Transcreva literalmente do relato de Manuela o segmento que começa em "Eu fui para" e prossegue até "colocou na escola.".

> **Trecho da fonte**
-=-=-=-=-

O meu nome é Manuela, tenho dezenove anos, nasci e moro no estado do Rio Grande do Norte.
Minha mãe se separou cedo do meu pai, eles não moram juntos, minha mãe foi um tipo de pessoa que quando ela se separou ela não quis saber mais de nada, jogou tanto eu como minha irmã mais velha nas cost...Continuar leitura
O meu nome é Manuela, tenho dezenove anos, nasci e moro no estado do Rio Grande do Norte.
Minha mãe se separou cedo do meu pai, eles não moram juntos, minha mãe foi um tipo de pessoa que quando ela se separou ela não quis saber mais de nada, jogou tanto eu como minha irmã mais velha nas costas da minha avó, e graças a Deus que eu tive a minha avó para criar a gente, porque se não fosse isso só Deus sabe que poderia ter acontecido até algo pior, quis muito o amor da minha mãe e não tive, mas tive o amor da minha avó que correspondeu, que foi bem carinhoso.
Quando eu morava com meus avós, minha mãe só nos visitava de vez em quando, ela vivia mais no meio da rua, porque minha mãe, no tempo que surgiu o crack, ela usava. Só logo no começo, graças a Deus hoje ela não usa mais, mas nesse tempo foi quando ela não quis saber da gente. Meu pai ele até hoje ainda é alcoolista, ele é um tipo de pessoa que não está nem aí, nunca esteve.
Eu fui para a escola com sete anos, porque quando meu pai me registrou eu já estava perto de fazer os sete anos. A escola era perto da minha casa, alunos normais, tanto os bagunceiros como os alunos bons. Foi muito bom, porque eu sempre tive vontade de estudar quando eu era pequena, eu sempre ficava falando para a minha avó que eu queria estudar, e ela nunca me colocava por não ser registrada. Eu tinha que estar registrada porque até naquele momento eu não existia, foi quando ela conseguiu falar com meu pai, tentou, se esforçou, aquele negócio todo, me registrou, então ela me colocou na escola.
Da escola eu lembro da minha primeira professora, era muito boa, muito boa mesmo, carinhosa, atenciosa… Tinham os momentos de intervalo, que eram os recreios. Como eu estudava de manhã, eram às nove e meia… Tinham as provas e ela ensinava bem, na primeira série eu já fui começando a aprender a ler, ela ensinava muito bem, era uma escola pública.

-=-=-=-=-

> **Dados**
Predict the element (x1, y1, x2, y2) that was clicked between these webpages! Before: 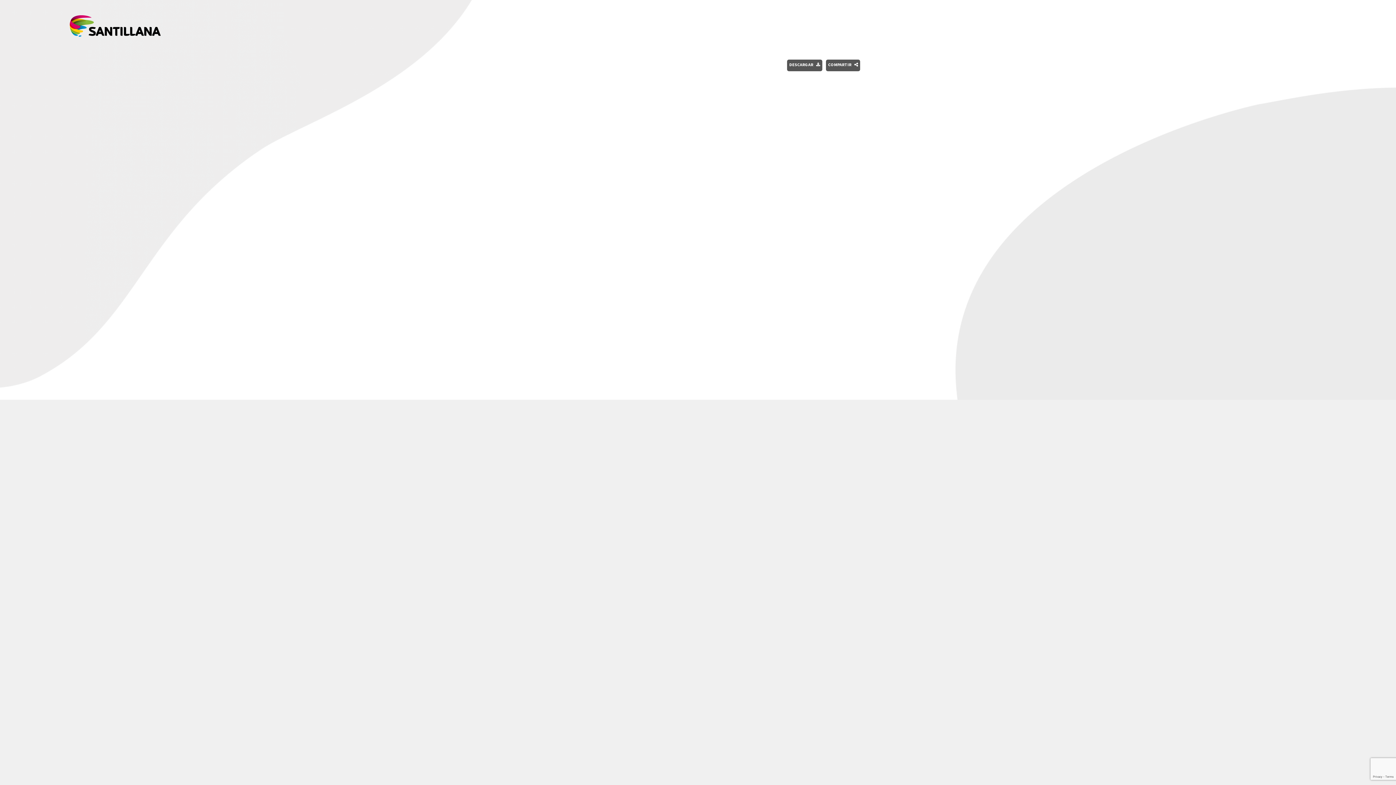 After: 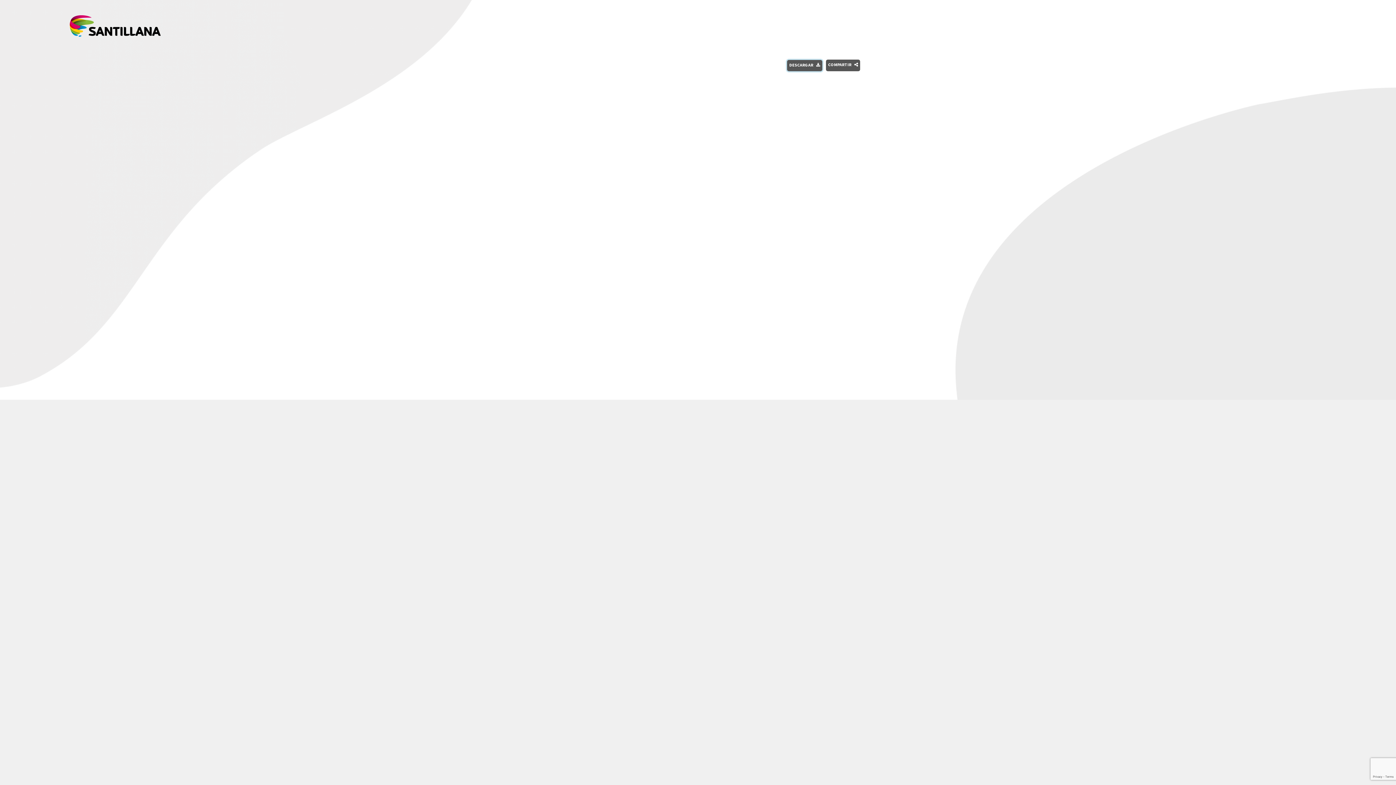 Action: bbox: (787, 59, 822, 71) label: DESCARGAR    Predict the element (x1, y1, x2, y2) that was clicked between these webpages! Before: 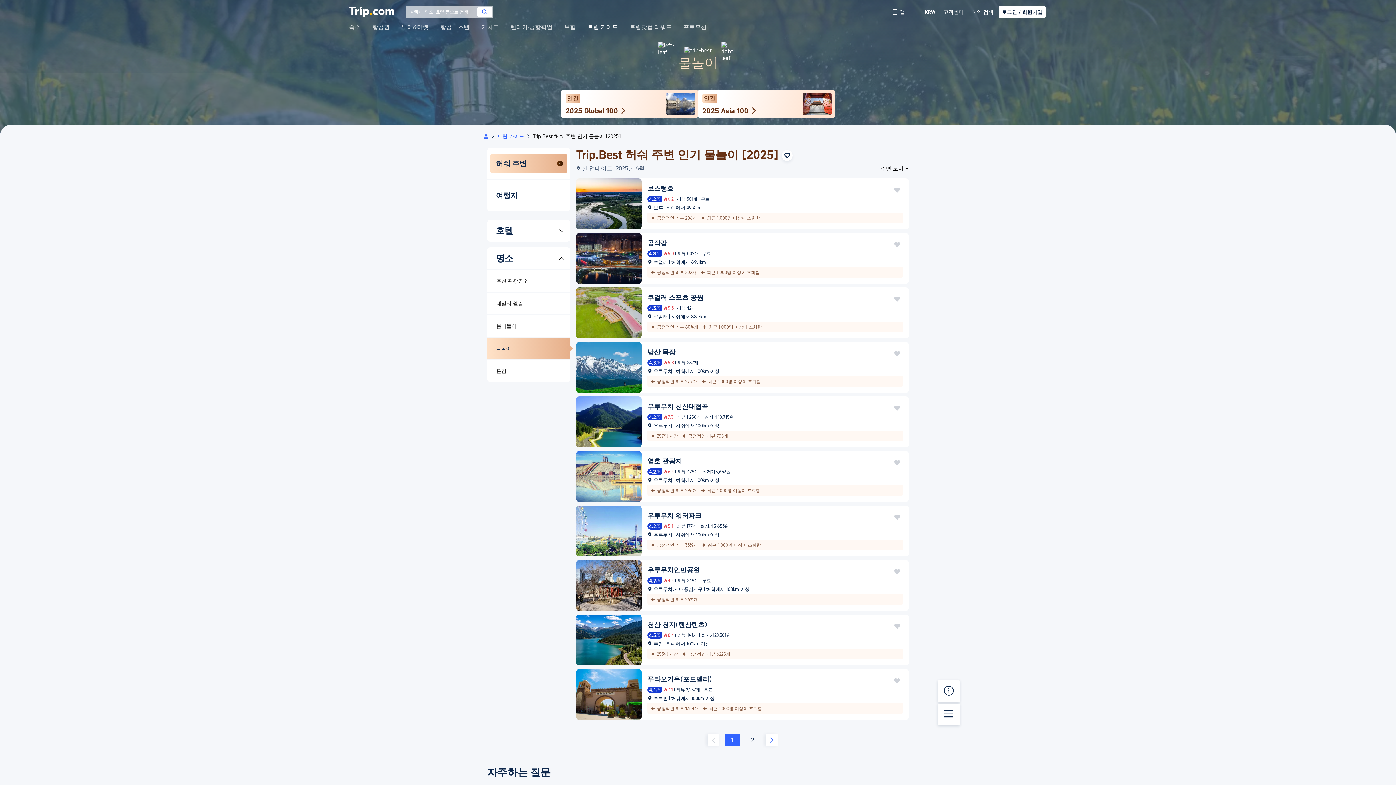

-=-=-=-=-

> **Resposta ao problema**
Eu fui para a escola com sete anos, porque quando meu pai me registrou eu já estava perto de fazer os sete anos. A escola era perto da minha casa, alunos normais, tanto os bagunceiros como os alunos bons. Foi muito bom, porque eu sempre tive vontade de estudar quando eu era pequena, eu sempre ficava falando para a minha avó que eu queria estudar, e ela nunca me colocava por não ser registrada. Eu tinha que estar registrada porque até naquele momento eu não existia, foi quando ela conseguiu falar com meu pai, tentou, se esforçou, aquele negócio todo, me registrou, então ela me colocou na escola.